_Listed entries_.
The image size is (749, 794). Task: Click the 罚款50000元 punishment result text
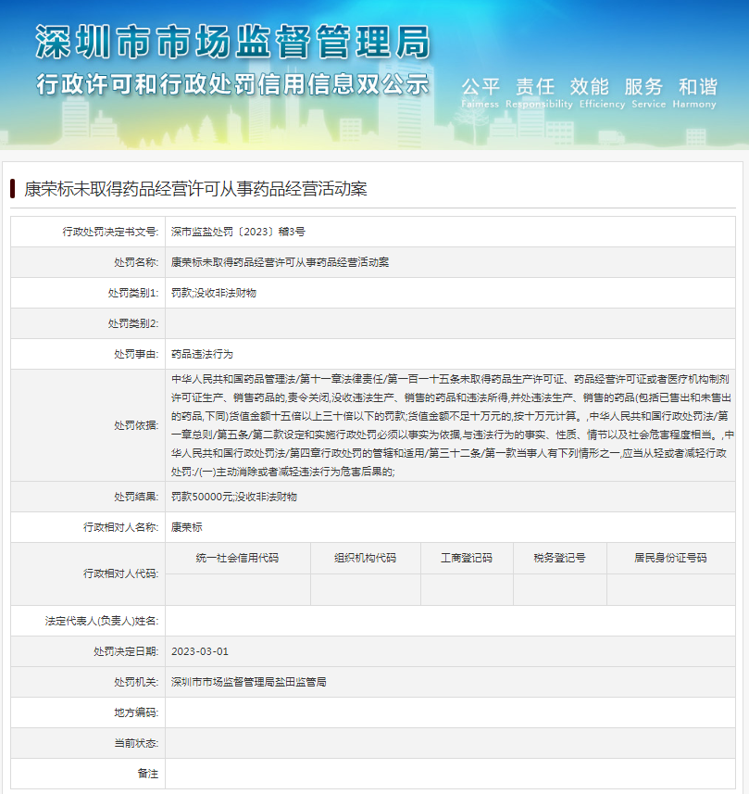tap(233, 497)
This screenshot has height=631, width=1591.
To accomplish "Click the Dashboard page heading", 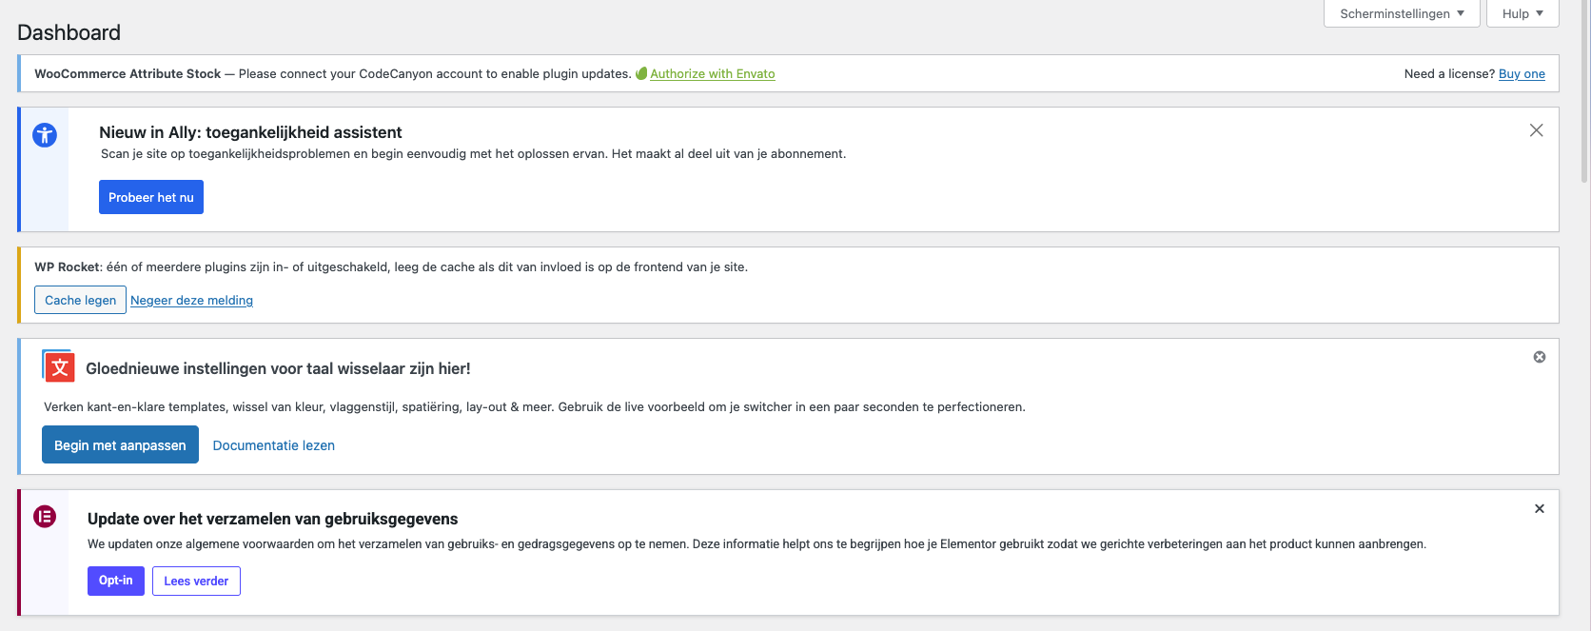I will tap(69, 32).
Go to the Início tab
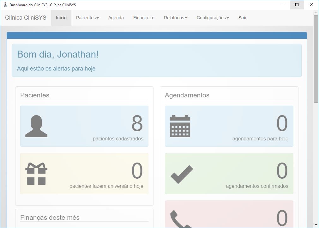 coord(61,18)
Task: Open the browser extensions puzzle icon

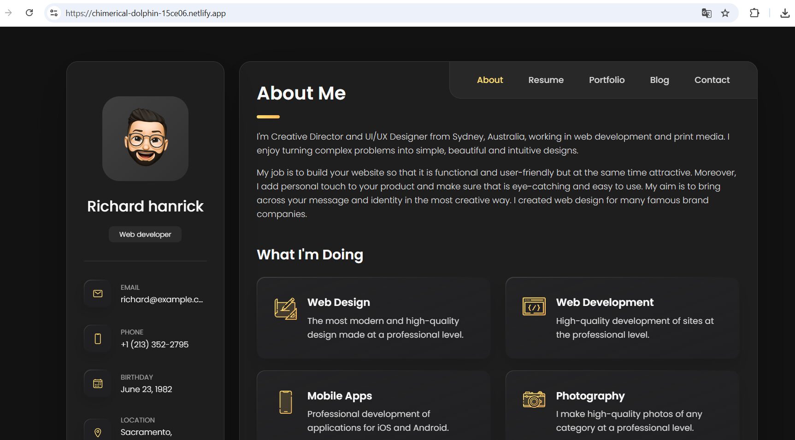Action: [754, 13]

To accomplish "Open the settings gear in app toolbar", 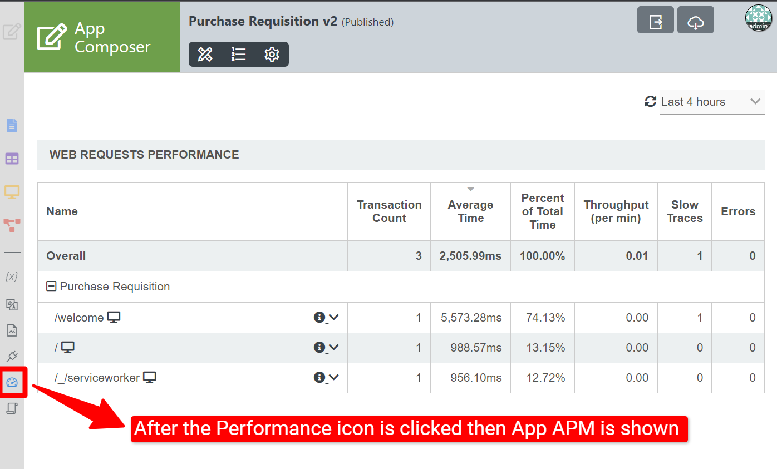I will [x=272, y=55].
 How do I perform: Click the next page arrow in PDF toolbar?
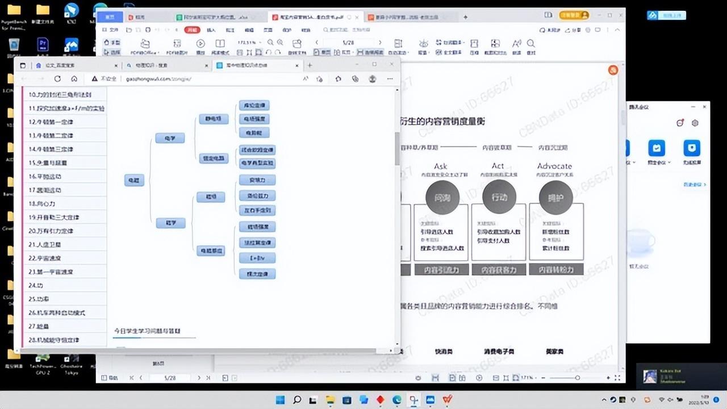(380, 43)
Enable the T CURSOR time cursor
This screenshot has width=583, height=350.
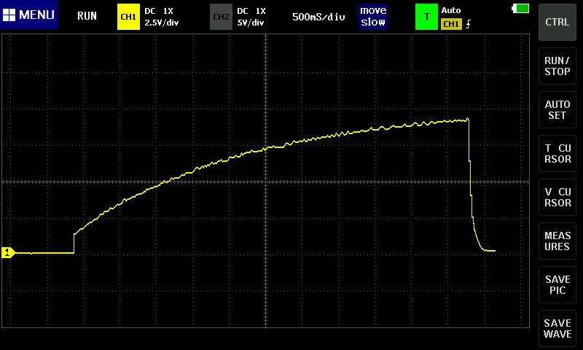pyautogui.click(x=557, y=153)
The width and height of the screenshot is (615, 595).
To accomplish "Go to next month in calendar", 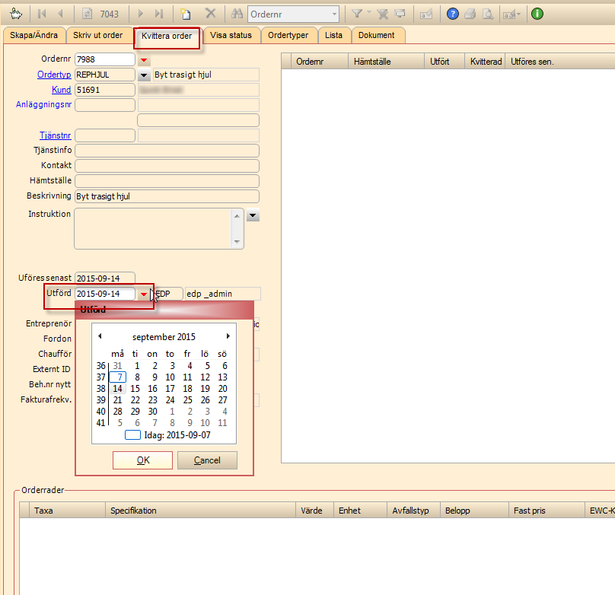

_What is needed_. Copy the records from the line containing "Enable the T CURSOR time cursor" through the end of the records, including their requests, and offset every coordinate in the answers by adding -48 to it. Leave the pictures out of your copy.

_Answer in full_.
Enable the T CURSOR time cursor
This screenshot has width=583, height=350.
pyautogui.click(x=509, y=105)
The width and height of the screenshot is (615, 595).
To accomplish "Go to next month in calendar", 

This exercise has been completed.